Systems Programming

Dynamic Memory Allocator

A Custom malloc Implementation

Author: Vedant Misra

Institution: Pennsylvania State University

Course: CMPSC 473 - Operating Systems

Project Duration: September - October 2024

Executive Summary

Custom implementation of C's malloc, free, and realloc functions from scratch, achieving performance comparable to production allocators while demonstrating mastery of low-level systems programming.

100%

Correctness

20/20 test traces passed

88%

Memory Utilization

Efficient space usage

~12K

Throughput (ops/s)

High performance

Key Features

  • Segregated free lists with 11 size classes
  • Immediate coalescing for fragmentation reduction
  • 16-byte memory alignment
  • Comprehensive heap consistency checker
  • O(1) insertion and removal from free lists

Technical Skills Demonstrated

C Programming Systems Programming Data Structures Algorithm Design Memory Management Performance Optimization Debugging (GDB) Git

Background & Motivation

What is Dynamic Memory Allocation?

In C programming, memory management is a critical task that developers must handle explicitly. Unlike languages with automatic garbage collection (Java, Python), C requires programmers to manually allocate and deallocate memory. This control provides performance benefits but introduces complexity.

Dynamic memory allocation refers to the process of allocating memory at runtime, as opposed to compile-time. The C standard library provides several functions for this:

  • malloc(size_t size): Allocates a block of memory of specified size
  • free(void* ptr): Deallocates a previously allocated block
  • realloc(void* ptr, size_t size): Resizes an allocated block
  • calloc(size_t nmemb, size_t size): Allocates and zero-initializes memory

Why Build a Custom Allocator?

Building a memory allocator from scratch provides deep insights into:

  1. Operating System Concepts: Understanding how programs interact with memory
  2. Performance Optimization: Balancing speed vs. memory utilization
  3. Data Structures: Implementing efficient free list management
  4. Low-Level Programming: Pointer arithmetic, bit manipulation, and memory alignment
  5. Debugging Skills: Detecting memory corruption and fragmentation issues

The Challenge

The primary challenge in memory allocation is the trade-off between throughput and memory utilization:

  • Throughput: Number of allocation/deallocation operations per second
  • Utilization: Ratio of payload memory to total heap memory (minimizing fragmentation)
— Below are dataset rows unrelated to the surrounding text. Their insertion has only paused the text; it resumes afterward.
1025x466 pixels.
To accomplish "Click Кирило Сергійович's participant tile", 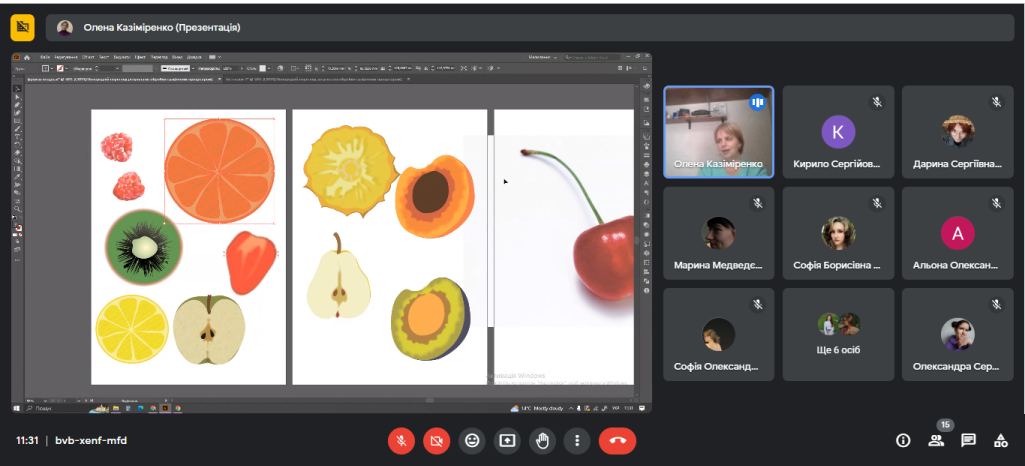I will pos(837,131).
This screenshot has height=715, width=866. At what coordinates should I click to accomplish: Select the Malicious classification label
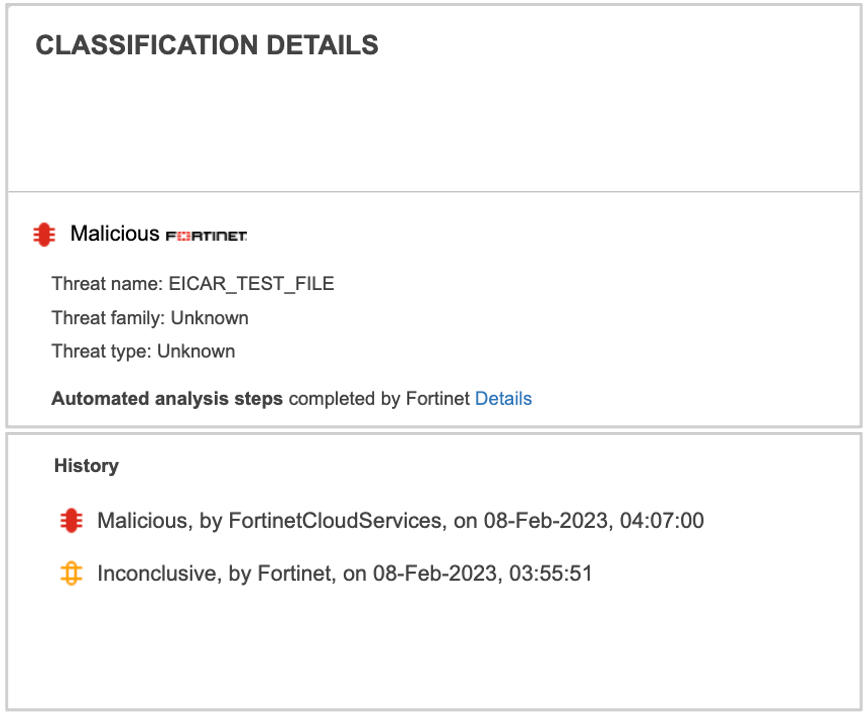(115, 234)
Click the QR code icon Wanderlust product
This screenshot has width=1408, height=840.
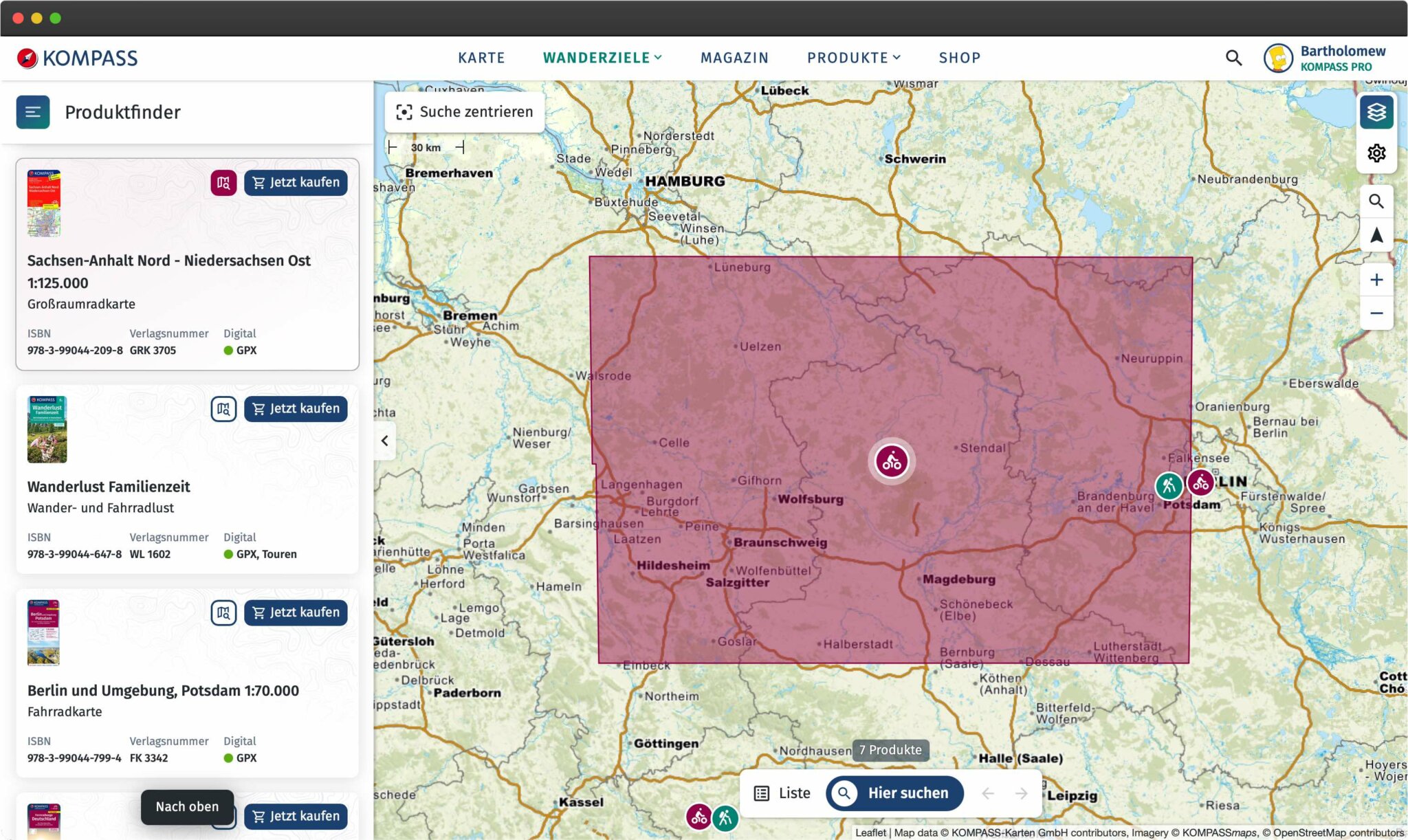[x=223, y=408]
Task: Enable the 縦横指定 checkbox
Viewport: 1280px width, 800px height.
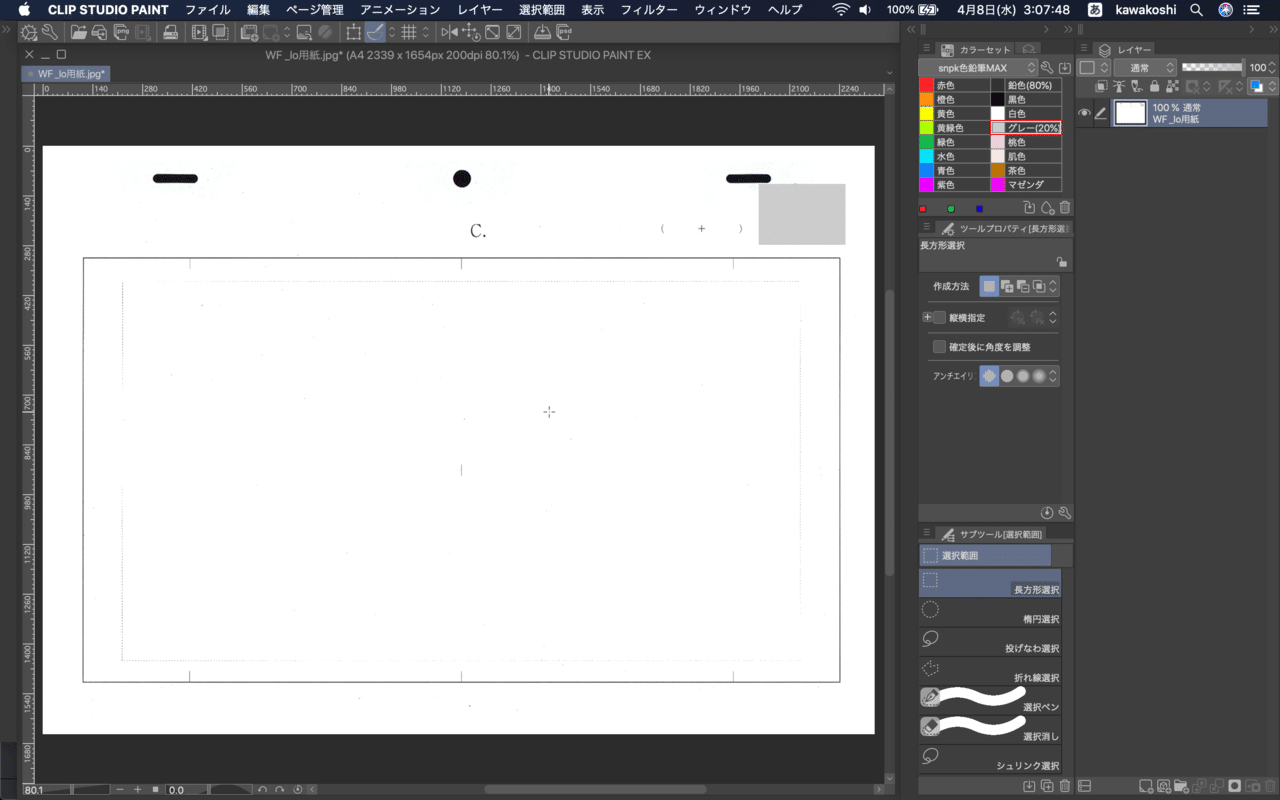Action: pyautogui.click(x=939, y=317)
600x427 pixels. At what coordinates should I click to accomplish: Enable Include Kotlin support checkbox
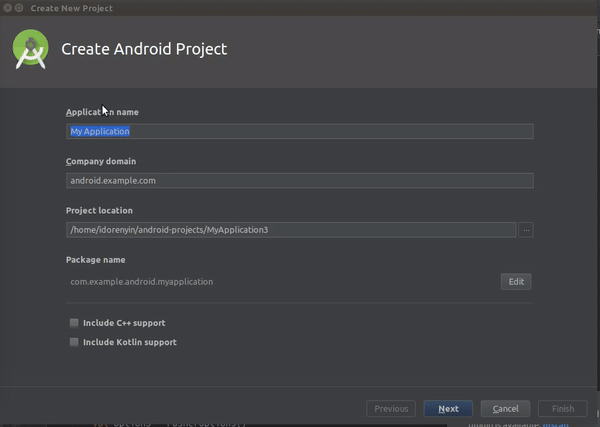click(74, 342)
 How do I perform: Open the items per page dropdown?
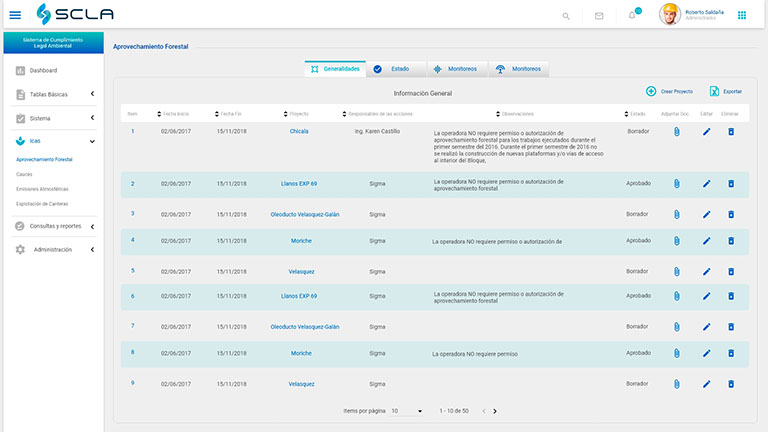pyautogui.click(x=407, y=411)
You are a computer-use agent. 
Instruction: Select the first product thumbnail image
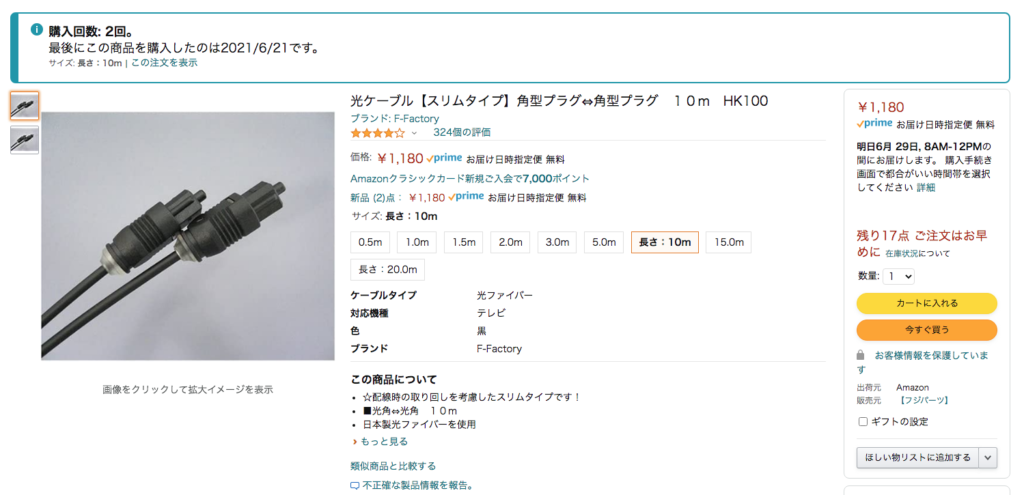pos(25,106)
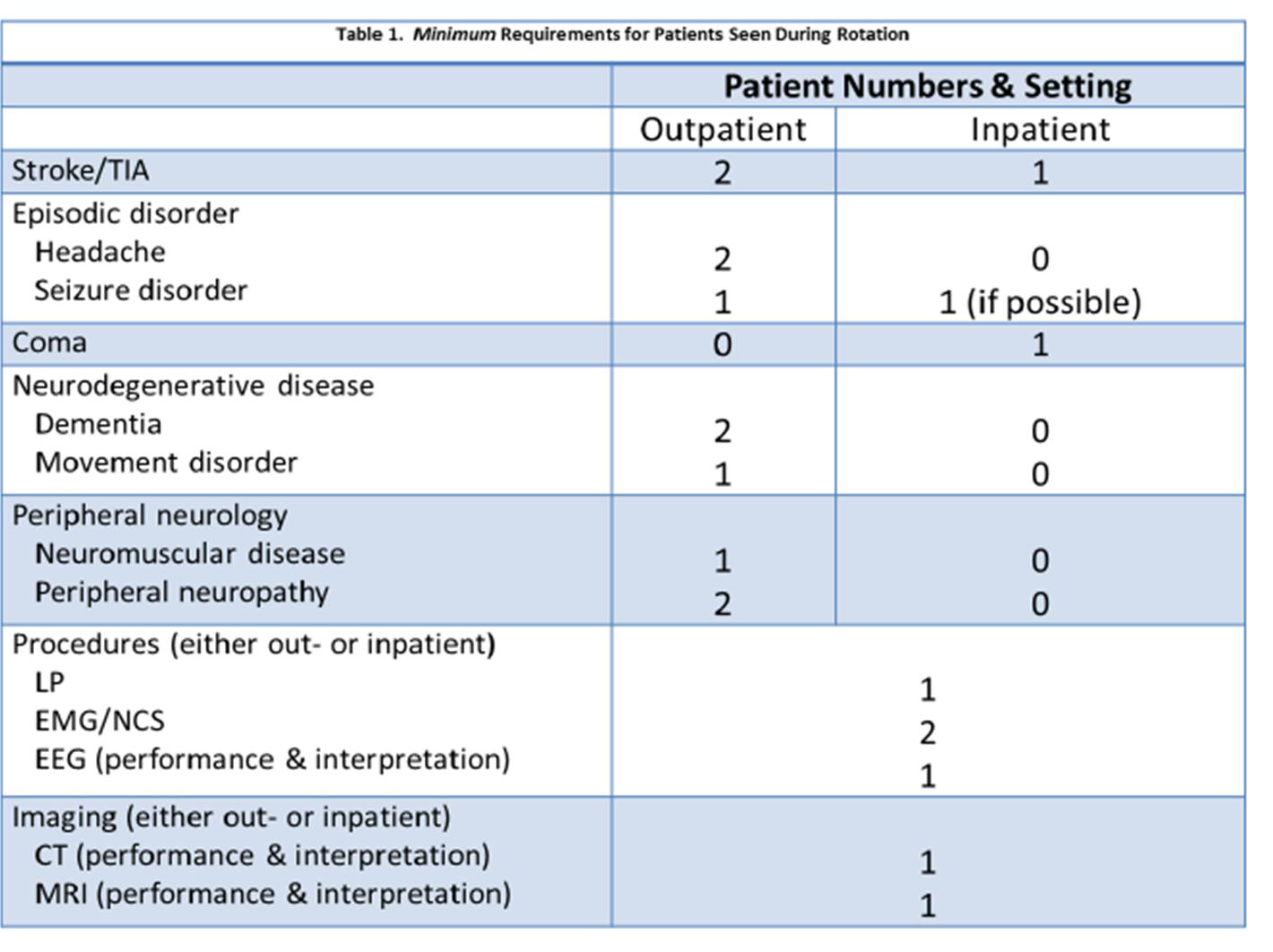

This project aims to achieve an optimal balance between these competing goals.

Theoretical Foundation

Memory Layout & Heap Structure

In a typical C program, memory is organized into several segments:

High Memory
┌─────────────────┐
│     Stack       │ ← Grows downward
├─────────────────┤
│       ↓         │
│                 │
│       ↑         │
├─────────────────┤
│     Heap        │ ← Grows upward (our focus)
├─────────────────┤
│      BSS        │ ← Uninitialized data
├─────────────────┤
│      Data       │ ← Initialized data
├─────────────────┤
│      Text       │ ← Program code
└─────────────────┘
Low Memory

The heap is the memory region where dynamic allocation occurs. It grows upward (toward higher memory addresses) as programs request more memory.

Block Structure

Each allocated or free block in our heap has a specific structure:

┌─────────────────────────────┐
│     Header (8 bytes)        │ ← Contains size and allocation bit
├─────────────────────────────┤
│                             │
│     Payload                 │ ← User data
│     (variable size)         │
│                             │
├─────────────────────────────┤
│     Footer (8 bytes)        │ ← Contains size and allocation bit
└─────────────────────────────┘

For Free Blocks, the payload area stores:
┌─────────────────────────────┐
│     Header (8 bytes)        │
├─────────────────────────────┤
│  Predecessor Pointer (8B)   │ ← Points to previous free block
├─────────────────────────────┤
│  Successor Pointer (8B)     │ ← Points to next free block
├─────────────────────────────┤
│                             │
│   (unused space)            │
│                             │
├─────────────────────────────┤
│     Footer (8 bytes)        │
└─────────────────────────────┘

Segregated Free Lists

To combat fragmentation and improve allocation speed, we use segregated free lists. This technique maintains multiple free lists, each for a specific size class:

Size Class 0:  [16-32 bytes]   → [Block] → [Block] → NULL
Size Class 1:  [33-64 bytes]   → [Block] → NULL
Size Class 2:  [65-128 bytes]  → [Block] → [Block] → [Block] → NULL
Size Class 3:  [129-256 bytes] → NULL
...
Size Class 10: [>16384 bytes]  → [Block] → NULL

Benefits:

  • Fast Lookup: Search only relevant size classes
  • Reduced Fragmentation: Similar-sized blocks grouped together
  • Better Cache Performance: Improved locality of reference

Coalescing

Coalescing is the process of merging adjacent free blocks to form larger blocks, reducing external fragmentation.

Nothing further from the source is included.